And they need to run like scalded dogs:

In a bid to help shape and build support for the tax package, the North Carolina Republican has been reaching across the aisle to a handful of moderate Democrats, he told The Hill in an interview. The outreach includes Rep. John Delaney (Md.), who has said he's running for president in 2020, and Rep. John Garamendi, the former California insurance commissioner and lieutenant governor.

Meadows's top ally, former Freedom Caucus chairman Jim Jordan (R-Ohio), has taken part in many of those informal, bipartisan discussions. A number of skeptical, moderate Republicans could peel off from the GOP tax-reform bill, so Meadows and Jordan are looking to make up for those losses with Democratic votes.

Oh, hell no. If those Democrats truly are interested in coming up with some bi-partisan approach that will give them some leverage on this issue, they need to deal with a genuine moderate Republican (if they can find one) and not a Tea-Party megalomaniac like Mark Meadows. Seriously, this dude would shut down government and throw us into another deep recession if he thought it would give him half a point in the polls and an extra five minutes in front of a camera. And while this idea might look good on paper:

The other bill, co-authored by Freedom Caucus Rep. Ted Yoho (R-Fla.), would allow U.S. multinational corporations to bring back, or repatriate, their earnings at a mandatory, one-time tax of 8.75 percent - a discount on the current 35 percent rate and deferral option.

"What I've said is: If tax reform included infrastructure, there's the basis for starting to have a conversation with Democrats," Delaney told The Hill on Thursday. "A large-scale bipartisan bill creates a pathway for money to come back overseas as a part of building infrastructure. And Jim [Jordan] was a co-sponsor. So that's the nexus."

That "great deal" represents hundreds of billions *not* collected in owed taxes, but it will also likely fail to generate many (or any) new employment opportunities for American workers. How do I know? Because we tried this before under Bush II:

In the 2004 case, 9,700 companies were eligible to take part in a tax holiday that would bring the overseas cash back at a rate of 5.25 percent, well below the 35 percent rate for profits earned abroad.
----------------
Continue the commentary on the Republican tax plan and the 2004 repatriation holiday from where it stops.
----------------
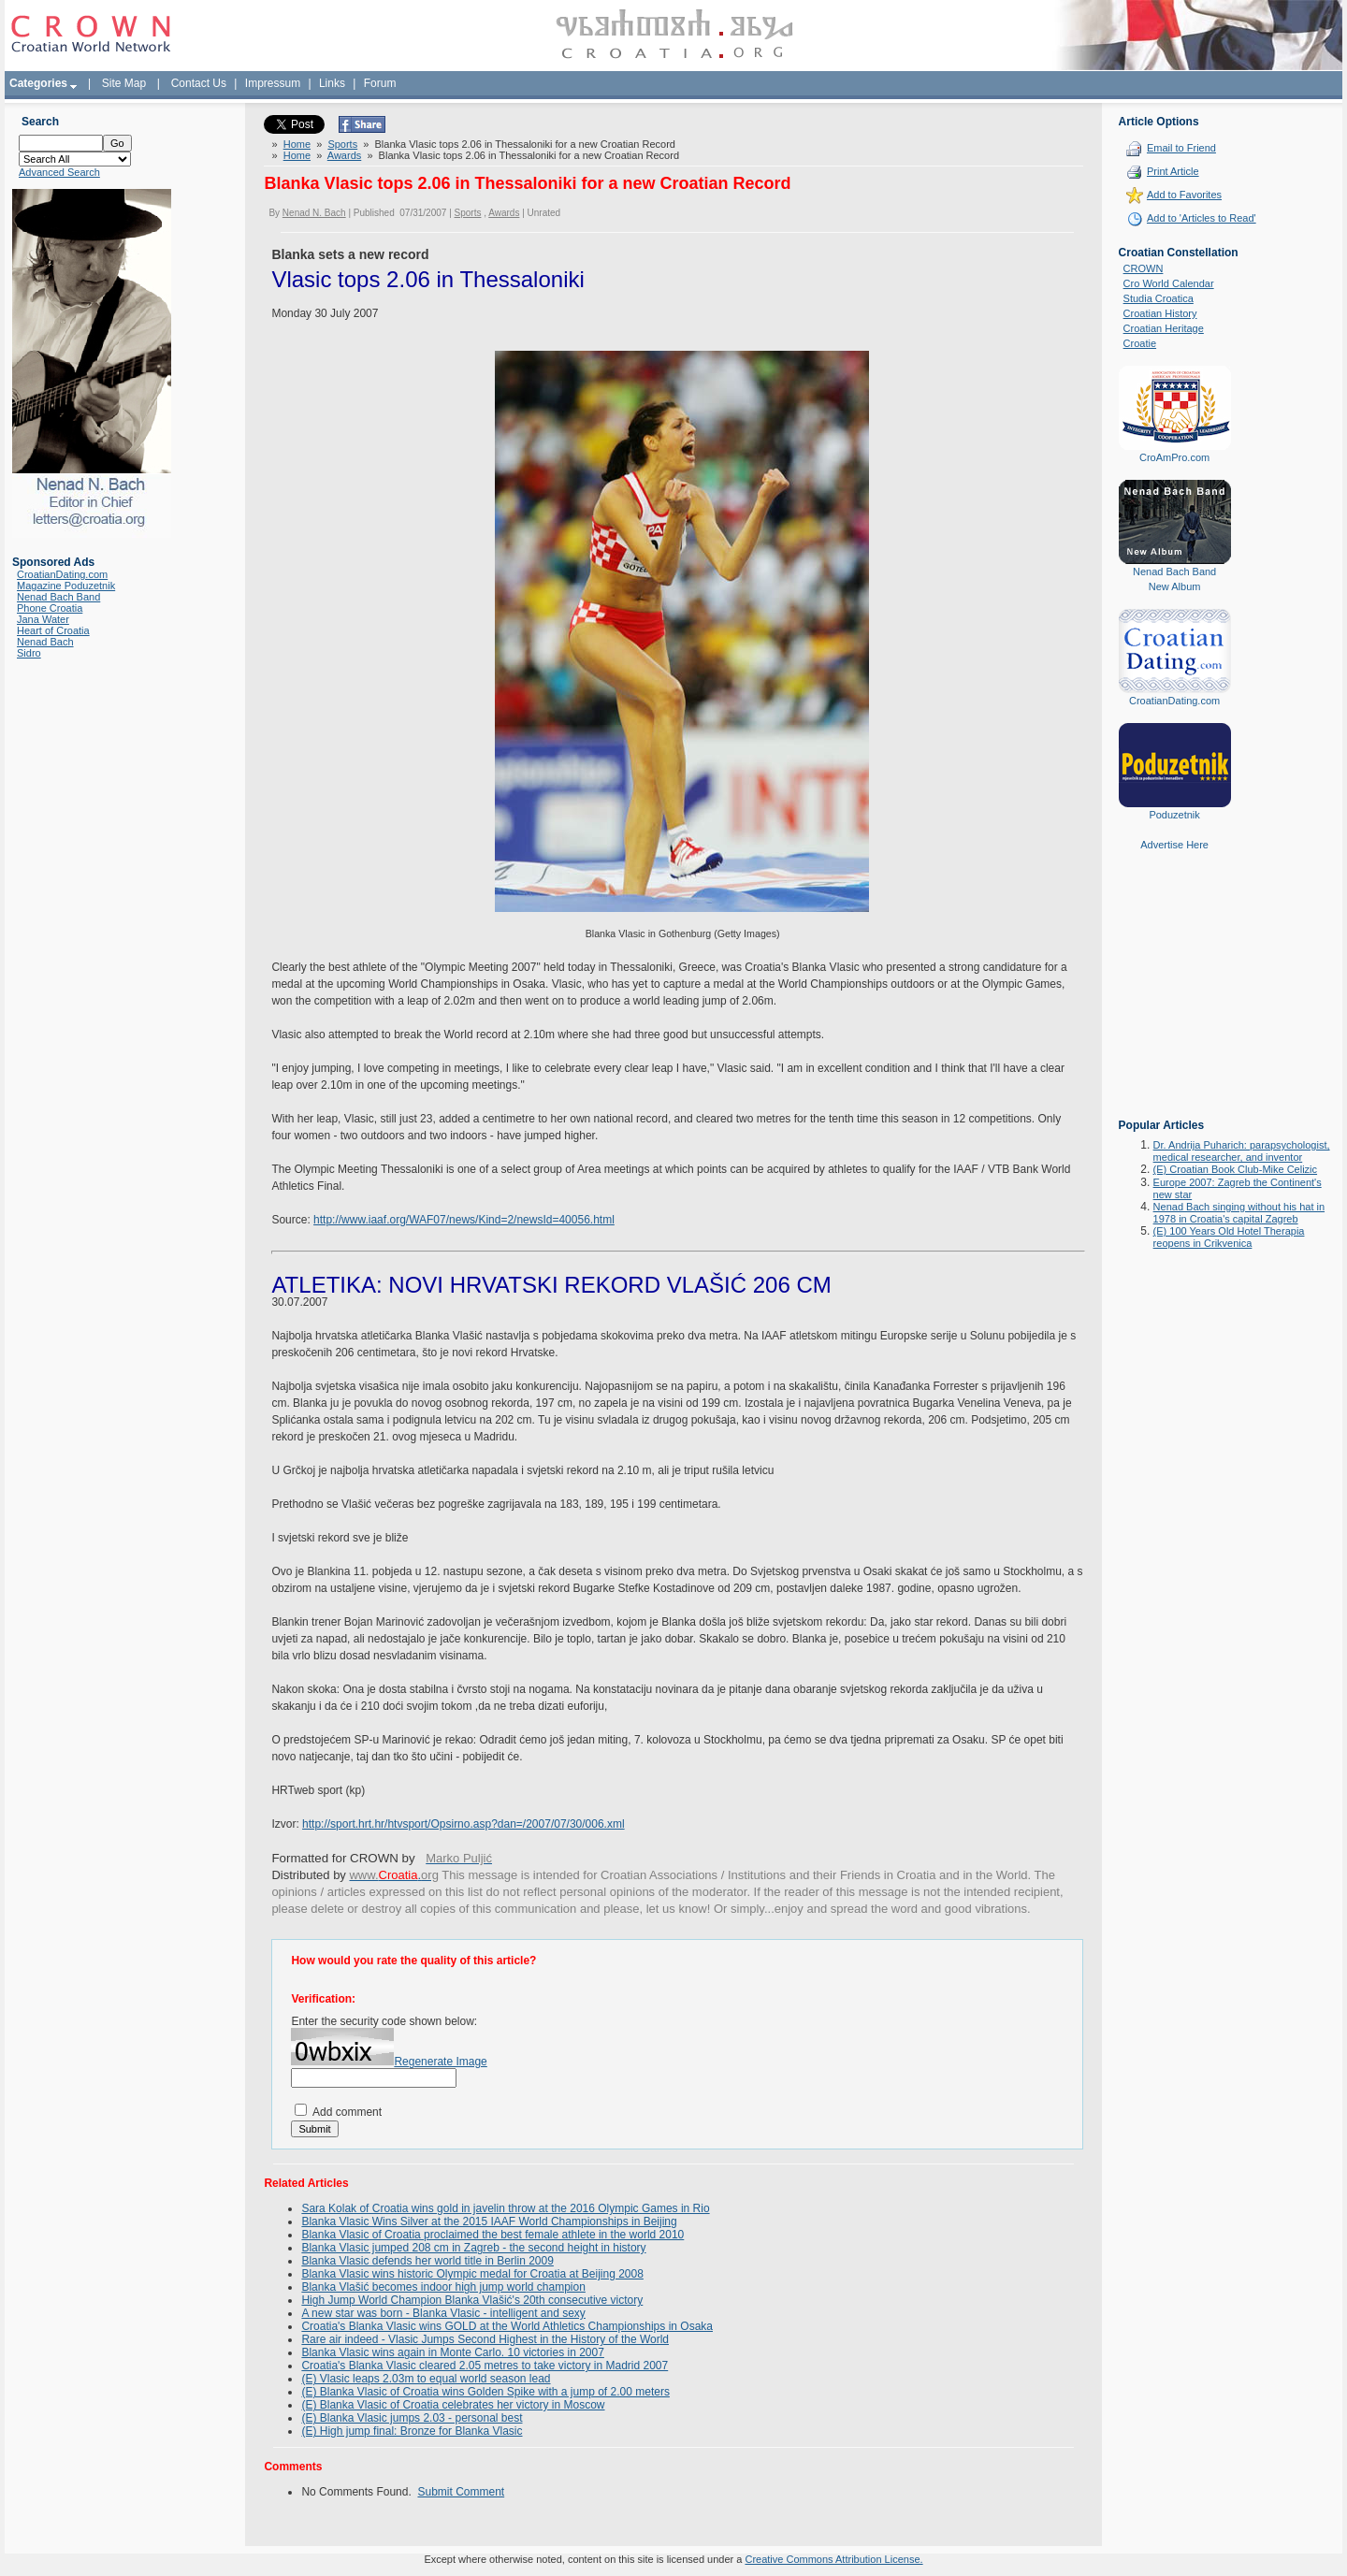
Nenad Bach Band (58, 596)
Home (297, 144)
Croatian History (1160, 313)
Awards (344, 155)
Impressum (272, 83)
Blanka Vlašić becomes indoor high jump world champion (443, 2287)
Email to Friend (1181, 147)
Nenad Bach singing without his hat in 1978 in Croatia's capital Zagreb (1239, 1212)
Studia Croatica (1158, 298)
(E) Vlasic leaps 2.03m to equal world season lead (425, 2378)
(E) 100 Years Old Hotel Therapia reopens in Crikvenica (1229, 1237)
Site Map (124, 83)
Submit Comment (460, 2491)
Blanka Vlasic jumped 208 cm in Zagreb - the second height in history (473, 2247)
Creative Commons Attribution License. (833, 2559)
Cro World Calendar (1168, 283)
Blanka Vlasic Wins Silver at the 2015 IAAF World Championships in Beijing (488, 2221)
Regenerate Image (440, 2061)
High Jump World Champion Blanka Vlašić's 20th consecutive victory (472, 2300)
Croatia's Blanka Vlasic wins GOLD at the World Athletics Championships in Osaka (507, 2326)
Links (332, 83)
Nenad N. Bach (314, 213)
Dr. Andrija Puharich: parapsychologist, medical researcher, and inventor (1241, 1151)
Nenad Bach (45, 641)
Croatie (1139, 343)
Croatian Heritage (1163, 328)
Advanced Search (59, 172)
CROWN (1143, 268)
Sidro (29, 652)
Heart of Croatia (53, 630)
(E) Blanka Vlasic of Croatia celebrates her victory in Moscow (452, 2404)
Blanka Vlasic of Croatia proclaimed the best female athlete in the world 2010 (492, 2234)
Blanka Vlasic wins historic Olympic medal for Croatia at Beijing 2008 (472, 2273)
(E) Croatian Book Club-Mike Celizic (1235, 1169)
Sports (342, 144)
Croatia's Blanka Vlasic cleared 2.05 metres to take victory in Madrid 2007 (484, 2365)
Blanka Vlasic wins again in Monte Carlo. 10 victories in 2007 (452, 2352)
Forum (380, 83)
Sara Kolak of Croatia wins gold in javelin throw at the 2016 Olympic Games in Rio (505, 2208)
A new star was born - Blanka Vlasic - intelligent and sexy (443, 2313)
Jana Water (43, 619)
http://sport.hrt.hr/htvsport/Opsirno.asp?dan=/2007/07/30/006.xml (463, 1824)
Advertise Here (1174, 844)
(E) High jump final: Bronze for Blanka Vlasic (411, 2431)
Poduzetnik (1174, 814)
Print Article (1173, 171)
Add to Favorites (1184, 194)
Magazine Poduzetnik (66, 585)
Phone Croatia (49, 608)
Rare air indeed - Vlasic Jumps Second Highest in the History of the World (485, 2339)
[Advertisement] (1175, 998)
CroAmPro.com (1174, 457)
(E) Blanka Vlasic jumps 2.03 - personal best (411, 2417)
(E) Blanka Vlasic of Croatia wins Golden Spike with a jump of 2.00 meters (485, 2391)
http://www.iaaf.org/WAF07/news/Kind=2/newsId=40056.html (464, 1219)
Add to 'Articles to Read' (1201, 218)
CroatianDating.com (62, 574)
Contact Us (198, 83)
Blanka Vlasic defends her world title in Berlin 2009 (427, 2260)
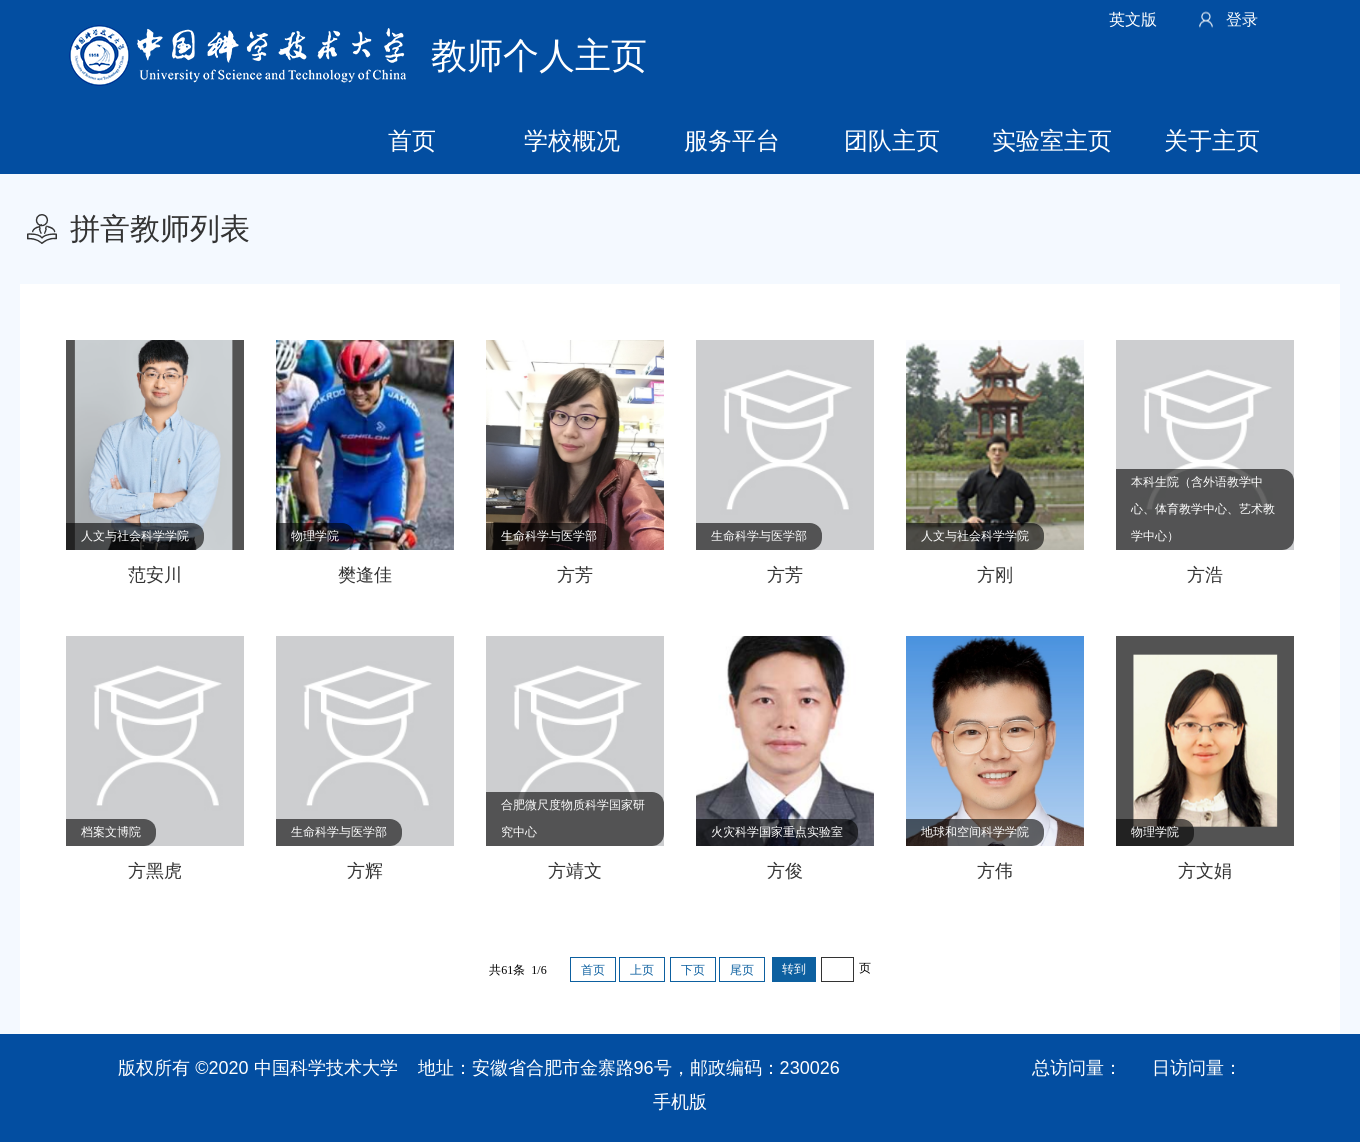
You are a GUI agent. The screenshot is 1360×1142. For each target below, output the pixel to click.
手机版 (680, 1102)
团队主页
----------------
• The result:
Of that group, 843 companies participated. They brought home $312 billion in qualified earnings, or about one-third of the total cash held overseas, according to the CRS. That translated into total deductions of $265 billion.

From 2005 to 2006, Pfizer, which repatriated $37 billion, slashed 10,000 jobs. Merck, which brought back $15.9 billion, cut 7,000 jobs, and HP pared its employment rolls by 14,500 after repatriating $14.5 billion.

Most of the money went to repairing balance sheets and rewarding shareholders, according to the CRS. According to one study cited, as much as 91 cents on the dollar went to share repurchases, even though that, along with compensation increases, was expressly prohibited by Congress.

Prohibited uses for the cash weren't easy to track because the money ended up being commingled with other corporate funds.

Get that? Republicans are trying to use this repatriation thing as a carrot, that it will replace revenue dollars they're giving to their wealthy overlords. When in fact, it's just more of the same. The only thing more disgusting than their habit of recycling these bad ideas every decade or so is the fact so many people fall for the scams, over and over again.



Pure speculation on my part,

but between 2004 and 2006 a lot of those same corporations were also taking part in the Prime Mortgage fiasco that brought about the Recession. Freed from regulations that used to prohibit such activities, these corporations tried to "enhance" their retirement portfolios by buying 1,000 mortgage contract "tranches," which had been built by increasingly risky home loans. At one time, General Motors actually owned several entire communities in places like Baton Rouge, that would see a future foreclosure rate of 35% or more.

The truth is, when these companies do get their hands on big piles of money, they rarely invest it in building said company, it's just pissed away or pocketed.